3:00 pm to 4:00 pm
Event Location: NSH 1507
Bio: Jonghyun Choi is a PhD candidate in the Computer Vision Lab at the University of Maryland, working with Prof. Larry Davis. He received the BS and MS degrees in electrical engineering and computer science from Seoul National University, Seoul Korea in 2003 and 2008 respectively. He has worked as an intern in various research labs including US Army Research Lab, Adobe Research, Disney Research Pittsburgh and Microsoft Research Redmond. His research interest includes visual category recognition using weakly labeled data, regularized classifier learning and improving the performance by external semantic information.
Abstract: Visual categories are defined by semantic concepts of objects, not by their appearance; for example, `tower’ or `beach’. Unlike specific object classes such as `Eiffel Tower’, the visual categories contain visually diverse sets of instances. Building a well-performing classifier for visual categories requires a high level of generalization.
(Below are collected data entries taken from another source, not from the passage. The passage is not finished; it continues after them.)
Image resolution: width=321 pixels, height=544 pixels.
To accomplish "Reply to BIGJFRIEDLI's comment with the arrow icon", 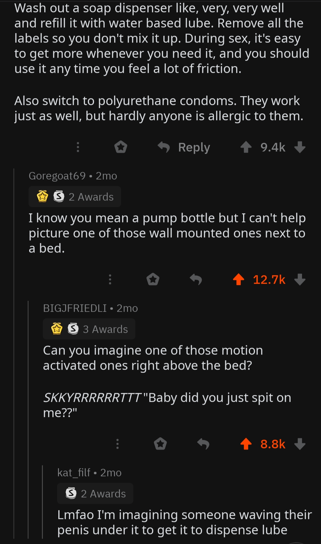I will tap(203, 444).
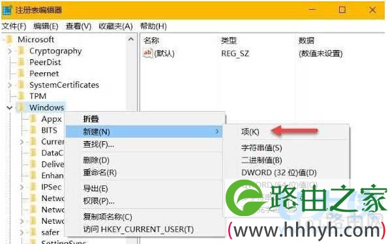This screenshot has width=388, height=244.
Task: Choose 删除(D) in context menu
Action: pyautogui.click(x=96, y=160)
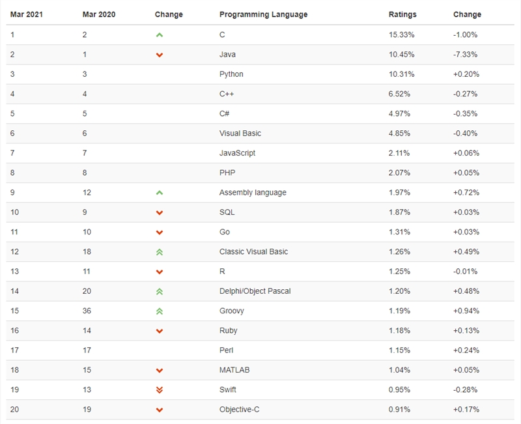Click the PHP language name
The image size is (521, 424).
tap(227, 173)
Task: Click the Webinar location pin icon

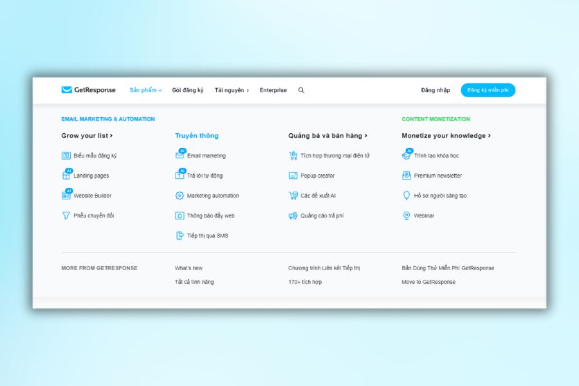Action: pyautogui.click(x=407, y=216)
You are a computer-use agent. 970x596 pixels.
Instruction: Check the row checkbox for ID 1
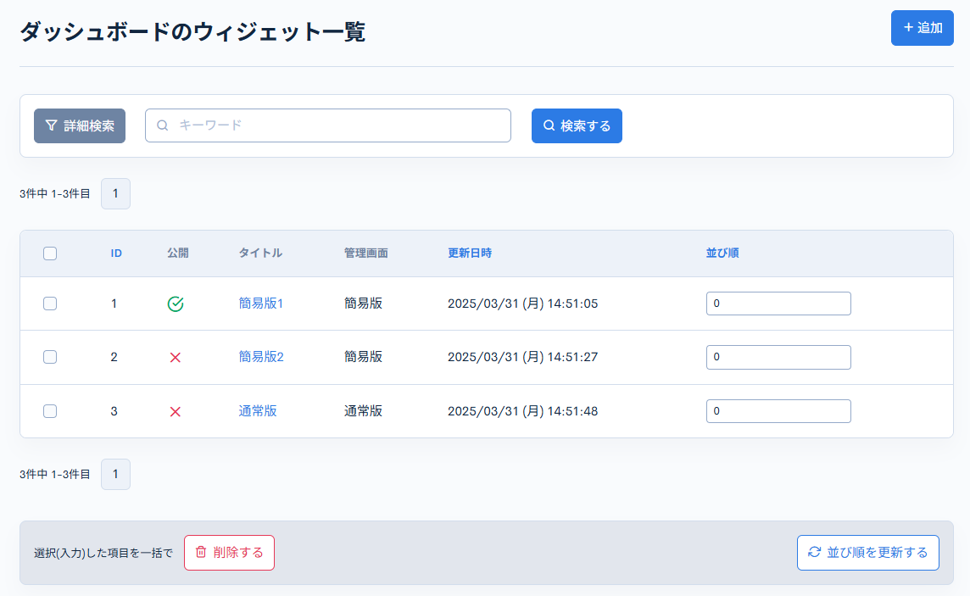(49, 303)
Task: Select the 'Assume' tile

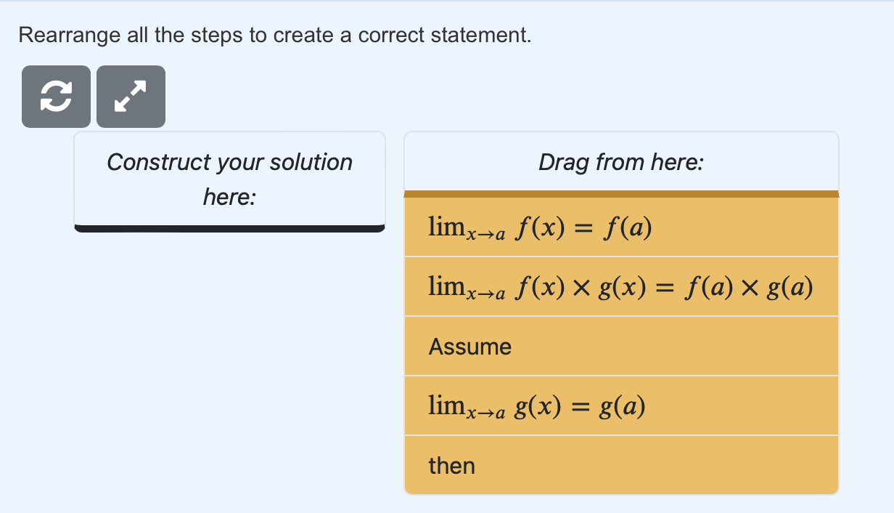Action: tap(621, 346)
To address the challenge, we propose two different approaches to build the generalizable classifiers exploiting diversity and commonality of given labeled samples; one is to expand the training set by augmenting unlabeled samples from a pool of images or videos and the other is to divide the categories into subcategories and build an ensemble of classifiers that share category-wide commonality. We improve classification accuracy in a challenging ‘few-shot’ learning scenario.